A incompetência bastante acentuada e ainda mais com informações que nunca se concretizam, a Agência Estadual de Mobilidade Urbana e Serviços Públicos tem proporcionado constantes descontentamentos e prejuízos aos usuários das embarcações aquaviárias e de maneira acentuada aos motoristas que transportam passageiros e cargas, em que estão duas empresas de coletivos, que diariamente atendem mais duas mil pessoas.
No início da manhã, o pessoal que estava na fila para embarque foi informada que havia acontecido um problema com uma das embarcações e que apenas duas estariam em operação.

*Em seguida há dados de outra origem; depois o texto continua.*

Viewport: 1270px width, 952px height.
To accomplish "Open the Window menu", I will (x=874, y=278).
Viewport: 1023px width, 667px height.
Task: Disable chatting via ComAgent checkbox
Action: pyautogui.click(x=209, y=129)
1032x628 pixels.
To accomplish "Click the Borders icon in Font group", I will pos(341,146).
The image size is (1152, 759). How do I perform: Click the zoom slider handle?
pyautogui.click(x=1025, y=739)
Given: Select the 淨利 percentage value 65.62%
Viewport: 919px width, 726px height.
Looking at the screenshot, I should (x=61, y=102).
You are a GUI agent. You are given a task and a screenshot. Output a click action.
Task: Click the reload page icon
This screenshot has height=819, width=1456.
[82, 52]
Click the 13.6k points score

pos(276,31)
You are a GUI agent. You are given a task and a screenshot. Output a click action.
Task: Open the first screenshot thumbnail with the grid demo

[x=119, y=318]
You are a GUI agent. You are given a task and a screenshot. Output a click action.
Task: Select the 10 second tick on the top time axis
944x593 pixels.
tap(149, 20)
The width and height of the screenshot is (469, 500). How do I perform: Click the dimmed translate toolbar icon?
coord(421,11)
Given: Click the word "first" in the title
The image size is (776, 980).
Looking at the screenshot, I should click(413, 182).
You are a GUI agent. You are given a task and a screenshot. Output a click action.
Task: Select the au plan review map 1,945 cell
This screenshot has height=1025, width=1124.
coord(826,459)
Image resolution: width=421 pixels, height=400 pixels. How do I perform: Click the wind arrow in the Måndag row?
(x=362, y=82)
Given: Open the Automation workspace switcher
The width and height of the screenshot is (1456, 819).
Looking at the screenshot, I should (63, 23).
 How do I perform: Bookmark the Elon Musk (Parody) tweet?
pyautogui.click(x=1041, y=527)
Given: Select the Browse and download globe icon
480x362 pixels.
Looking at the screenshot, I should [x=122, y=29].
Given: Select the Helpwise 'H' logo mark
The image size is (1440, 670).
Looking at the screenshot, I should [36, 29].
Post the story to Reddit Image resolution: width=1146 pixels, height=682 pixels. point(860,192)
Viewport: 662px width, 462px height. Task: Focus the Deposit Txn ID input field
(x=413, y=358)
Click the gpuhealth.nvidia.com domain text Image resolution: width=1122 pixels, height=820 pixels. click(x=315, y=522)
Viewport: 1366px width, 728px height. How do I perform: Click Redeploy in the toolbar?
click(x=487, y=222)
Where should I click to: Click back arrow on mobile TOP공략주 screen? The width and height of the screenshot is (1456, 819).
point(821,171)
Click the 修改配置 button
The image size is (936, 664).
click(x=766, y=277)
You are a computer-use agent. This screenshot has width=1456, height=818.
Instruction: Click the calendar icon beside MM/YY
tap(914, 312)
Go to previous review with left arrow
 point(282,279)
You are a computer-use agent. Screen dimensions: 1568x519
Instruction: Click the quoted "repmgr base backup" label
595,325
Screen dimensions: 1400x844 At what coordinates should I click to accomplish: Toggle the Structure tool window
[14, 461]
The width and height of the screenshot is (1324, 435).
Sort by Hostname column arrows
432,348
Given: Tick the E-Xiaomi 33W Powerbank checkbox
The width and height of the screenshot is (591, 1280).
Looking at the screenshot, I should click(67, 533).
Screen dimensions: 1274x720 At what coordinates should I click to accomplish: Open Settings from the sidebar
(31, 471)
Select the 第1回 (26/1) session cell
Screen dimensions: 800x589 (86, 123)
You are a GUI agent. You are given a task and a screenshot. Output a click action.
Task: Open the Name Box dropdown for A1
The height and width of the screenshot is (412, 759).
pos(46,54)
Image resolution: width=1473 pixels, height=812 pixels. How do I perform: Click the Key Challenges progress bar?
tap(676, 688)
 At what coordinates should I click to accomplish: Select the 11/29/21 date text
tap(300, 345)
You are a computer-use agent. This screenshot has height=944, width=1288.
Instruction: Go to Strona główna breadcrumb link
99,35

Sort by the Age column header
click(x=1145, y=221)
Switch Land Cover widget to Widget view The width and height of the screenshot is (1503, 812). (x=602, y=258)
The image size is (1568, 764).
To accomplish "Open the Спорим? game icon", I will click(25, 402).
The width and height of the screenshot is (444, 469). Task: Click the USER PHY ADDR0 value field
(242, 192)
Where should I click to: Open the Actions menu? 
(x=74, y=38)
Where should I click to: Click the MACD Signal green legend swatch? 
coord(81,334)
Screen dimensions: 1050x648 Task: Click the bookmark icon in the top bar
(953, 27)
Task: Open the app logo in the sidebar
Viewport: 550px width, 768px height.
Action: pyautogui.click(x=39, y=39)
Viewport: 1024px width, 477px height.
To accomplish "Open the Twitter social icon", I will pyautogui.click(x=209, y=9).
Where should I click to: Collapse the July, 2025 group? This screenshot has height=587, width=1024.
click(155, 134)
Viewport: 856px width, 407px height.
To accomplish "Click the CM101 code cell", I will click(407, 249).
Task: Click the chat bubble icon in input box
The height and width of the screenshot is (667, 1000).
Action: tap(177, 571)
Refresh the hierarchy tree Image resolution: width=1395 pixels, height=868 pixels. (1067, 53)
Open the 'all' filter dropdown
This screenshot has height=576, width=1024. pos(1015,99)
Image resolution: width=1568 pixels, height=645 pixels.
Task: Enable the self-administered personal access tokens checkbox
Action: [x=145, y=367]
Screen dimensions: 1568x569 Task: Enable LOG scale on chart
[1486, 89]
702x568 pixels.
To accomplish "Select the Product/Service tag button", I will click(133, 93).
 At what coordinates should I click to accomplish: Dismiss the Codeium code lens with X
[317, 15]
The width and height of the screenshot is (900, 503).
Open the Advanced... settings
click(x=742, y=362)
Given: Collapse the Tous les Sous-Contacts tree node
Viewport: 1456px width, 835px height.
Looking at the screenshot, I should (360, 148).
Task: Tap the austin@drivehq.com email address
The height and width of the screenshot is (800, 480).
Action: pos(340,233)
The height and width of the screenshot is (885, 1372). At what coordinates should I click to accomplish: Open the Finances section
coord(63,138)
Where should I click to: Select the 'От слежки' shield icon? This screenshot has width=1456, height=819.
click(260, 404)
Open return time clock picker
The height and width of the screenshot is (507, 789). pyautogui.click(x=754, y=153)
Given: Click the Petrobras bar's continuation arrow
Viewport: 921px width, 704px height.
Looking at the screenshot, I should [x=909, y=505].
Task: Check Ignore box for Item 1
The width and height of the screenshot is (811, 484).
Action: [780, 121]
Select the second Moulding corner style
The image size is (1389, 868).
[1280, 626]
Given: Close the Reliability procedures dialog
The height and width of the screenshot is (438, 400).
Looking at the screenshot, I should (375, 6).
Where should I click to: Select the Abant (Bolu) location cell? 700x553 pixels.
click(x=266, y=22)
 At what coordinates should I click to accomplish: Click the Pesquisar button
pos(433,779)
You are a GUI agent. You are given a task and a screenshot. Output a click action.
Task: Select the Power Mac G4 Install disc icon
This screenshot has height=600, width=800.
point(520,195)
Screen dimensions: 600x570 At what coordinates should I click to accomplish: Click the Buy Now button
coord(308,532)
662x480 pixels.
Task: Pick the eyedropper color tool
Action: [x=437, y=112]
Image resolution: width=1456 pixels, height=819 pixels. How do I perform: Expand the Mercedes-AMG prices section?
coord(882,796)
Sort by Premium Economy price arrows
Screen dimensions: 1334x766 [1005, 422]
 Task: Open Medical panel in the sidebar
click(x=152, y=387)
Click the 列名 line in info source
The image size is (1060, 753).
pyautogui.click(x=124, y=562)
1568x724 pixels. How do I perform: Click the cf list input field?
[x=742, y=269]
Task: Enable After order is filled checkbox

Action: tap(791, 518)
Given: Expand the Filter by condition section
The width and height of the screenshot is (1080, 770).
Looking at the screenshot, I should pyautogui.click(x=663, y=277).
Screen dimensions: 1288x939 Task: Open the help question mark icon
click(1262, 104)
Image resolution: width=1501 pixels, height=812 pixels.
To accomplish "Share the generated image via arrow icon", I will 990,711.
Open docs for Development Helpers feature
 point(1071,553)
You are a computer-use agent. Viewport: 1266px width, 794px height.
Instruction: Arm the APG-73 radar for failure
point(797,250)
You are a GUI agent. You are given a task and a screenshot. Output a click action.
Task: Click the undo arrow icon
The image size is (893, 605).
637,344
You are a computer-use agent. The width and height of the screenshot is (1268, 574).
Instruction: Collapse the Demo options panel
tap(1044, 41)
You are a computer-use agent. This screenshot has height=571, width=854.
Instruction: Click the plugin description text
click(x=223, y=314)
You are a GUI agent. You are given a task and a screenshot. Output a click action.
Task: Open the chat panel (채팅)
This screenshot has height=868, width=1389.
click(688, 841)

A revolta tomou ampla dimensão, quando a MOB adiantou que passageiros, coletivos e caminhões que deveriam fazer a travessia no ferry em pane teriam que ficar aguardando a manutenção com retorno previsto para o final da tarde.
Por volta das 07 sete horas o movimento de motoristas ganhou mais adesões e o terminal foi totalmente interditado. A Polícia Militar foi chamada como forma de intimidação, mas diante da forte revolta, a prudência prevaleceu e depois de 03 horas a MOB atendeu parcialmente os direitos dos usuários com passagens compradas e prontos para o embarque e o movimento foi encerrado, com a observação de que se o acordo não fosse honrado, a interdição seria em circunstâncias bem maiores.
Se o governador Carlos Brandão tem efetivamente a determinação de disputar a reeleição para ganhar o pleito, ainda tem tempo para ajustar a máquina administrativa e fazer as devidas e necessárias mudanças em inúmeros cargos por pessoas que estejam no firme propósito de vencer e sem interesses particulares.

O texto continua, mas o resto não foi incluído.